Reflections on conservatives and the arguments for going into Iraq.

This article appeared in the June 2006 issue of The American Spectator. To subscribe, click here.

IT EVOLVED INTO a useful mechanism, the National Review Board of Directors.

We knew early on that there would be no such thing as a free dinner. After the meeting and the reception, after the Beef Wellington and the souffle, even after the good cigars of suspect provenance, the evening would still be young and dangerous. At any moment the host might ring his goblet and call on one of us to declaim on some obscure issue that then engaged him. Over time we got used to it, but you never really forgot your first turn in the barrel at Wm. F. Buckley’s dinner table. In my own case, I was asked to assess the “recent events at NATO headquarters.” It being the closing weeks of the NFL season those events, whatever they were, had escaped notice. My remarks were brief, pointless, and canted sharply downhill. Think of Bode Miller, windmilling off course, and you have a sense of it.

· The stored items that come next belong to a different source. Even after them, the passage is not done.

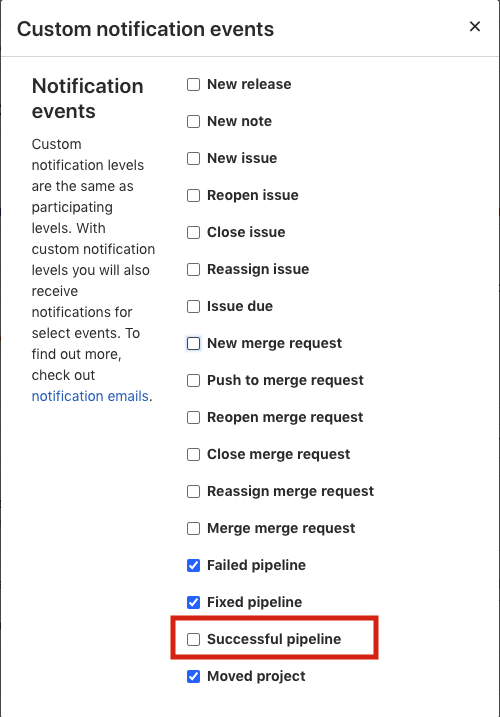This screenshot has height=717, width=500.
Task: Click the Successful pipeline label text
Action: pos(274,639)
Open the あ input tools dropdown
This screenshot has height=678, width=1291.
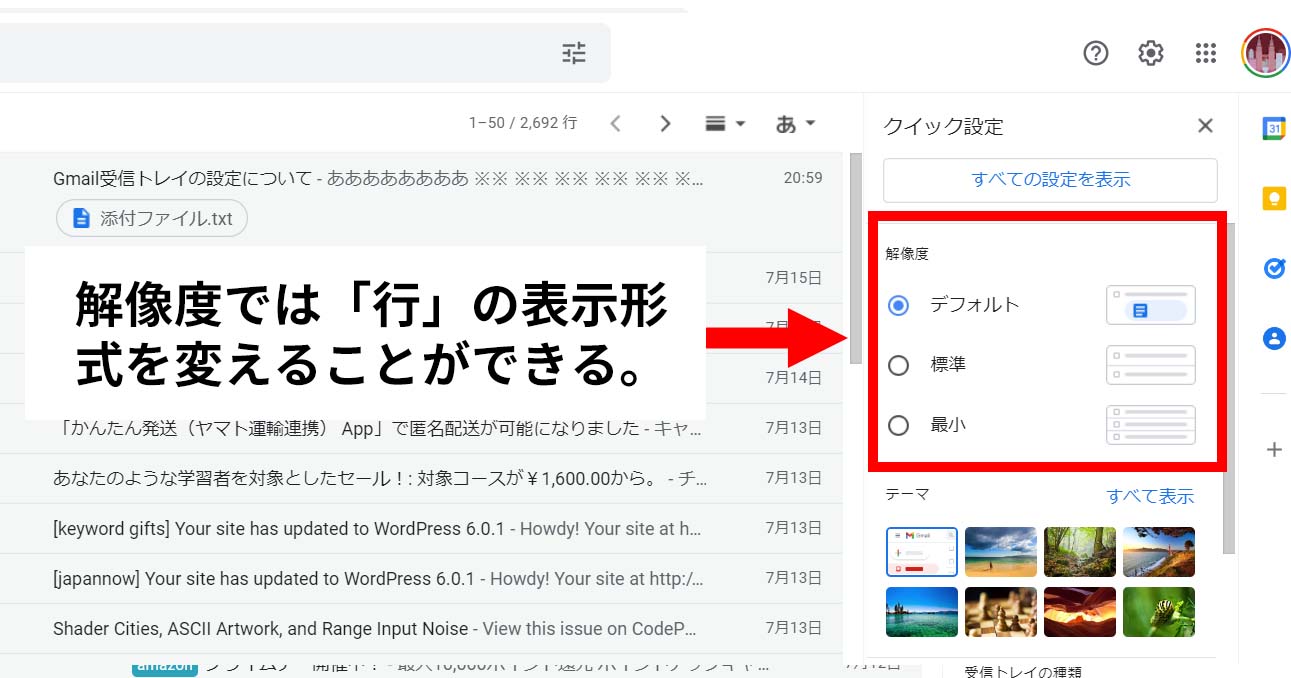(x=796, y=124)
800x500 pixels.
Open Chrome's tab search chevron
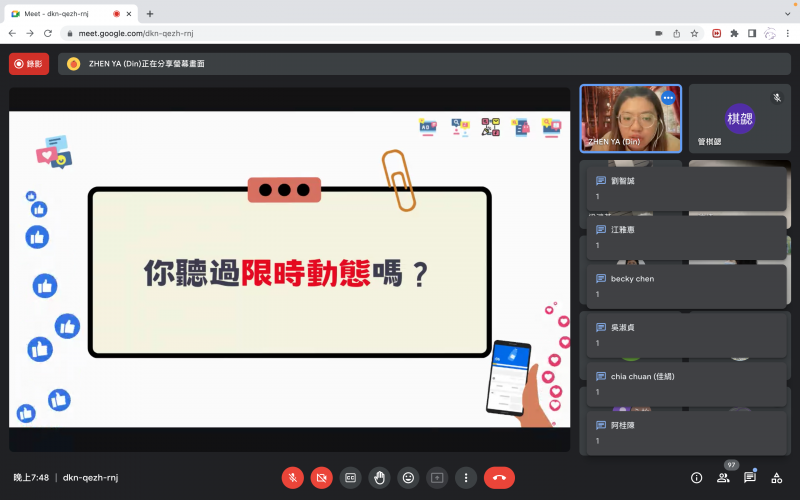(x=787, y=14)
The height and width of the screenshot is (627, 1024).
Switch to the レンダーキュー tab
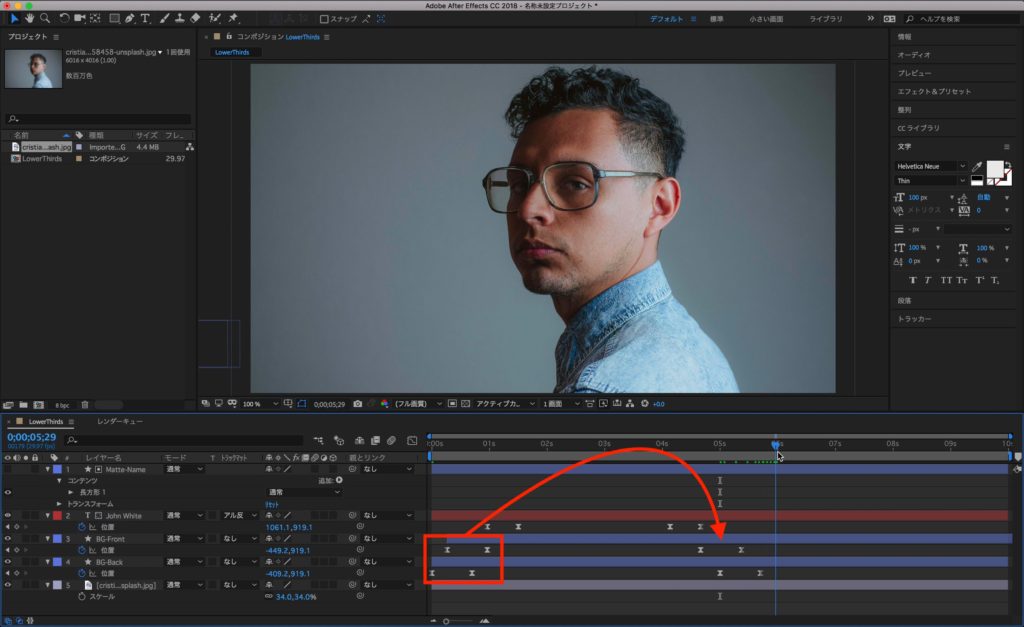[x=119, y=422]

Now and then, we got the night off. A special guest would appear, drawn from Bill’s wildly eclectic circle of friends. Henry Kissinger, the great columnist Murray Kempton, liberal activist Allard Lowenstein, convicted killer Edgar Smith. You never knew who might show up. The evening that lives in memory featured Sir James Goldsmith who was at the time (roughly speaking) the richest man in the world and (not so roughly speaking) the most pontifical man this side of Rome. Asked by Bill to suggest how the fraying Anglo-American alliance might be repaired, he bounced to his feet and declared, “It’s really quite simple,” by which he appeared to mean that we were unlikely to grasp its complexity without benefit of his navigational services. “It depends on whether or not we attend to twelve straightforward axioms.” He then proceeded to describe each axiom at impressive length.

I had flown in on the redeye and, after a long day of back-to-back meetings, had consumed at least my share of Bill’s nice Bordeaux. As Sir James’s presentation rolled on I found it less and less compelling. Along about axiom #3, I nodded off. Not face down, gurgling-in-the-finger-bowl but chin-bouncing-off-the-chest, in the manner of the toy dog in the back window of the car in front of you. I caught a few winks. Sometime later I was shaken awake by a burst of applause. A relieved audience seemed to be congratulating Sir James on his march across the dry plains of axiom. He acknowledged the applause with a Windsorian wave and sat down, his face a rictus of frozen satisfaction. As the applause died away, WFB, who misses nothing, cleared his throat polysyllabically and announced, “Uhhhhh, responding for the United States… Mr. Neal Freeman.” In that special moment I guess I admired Bill almost as much as I hated myself.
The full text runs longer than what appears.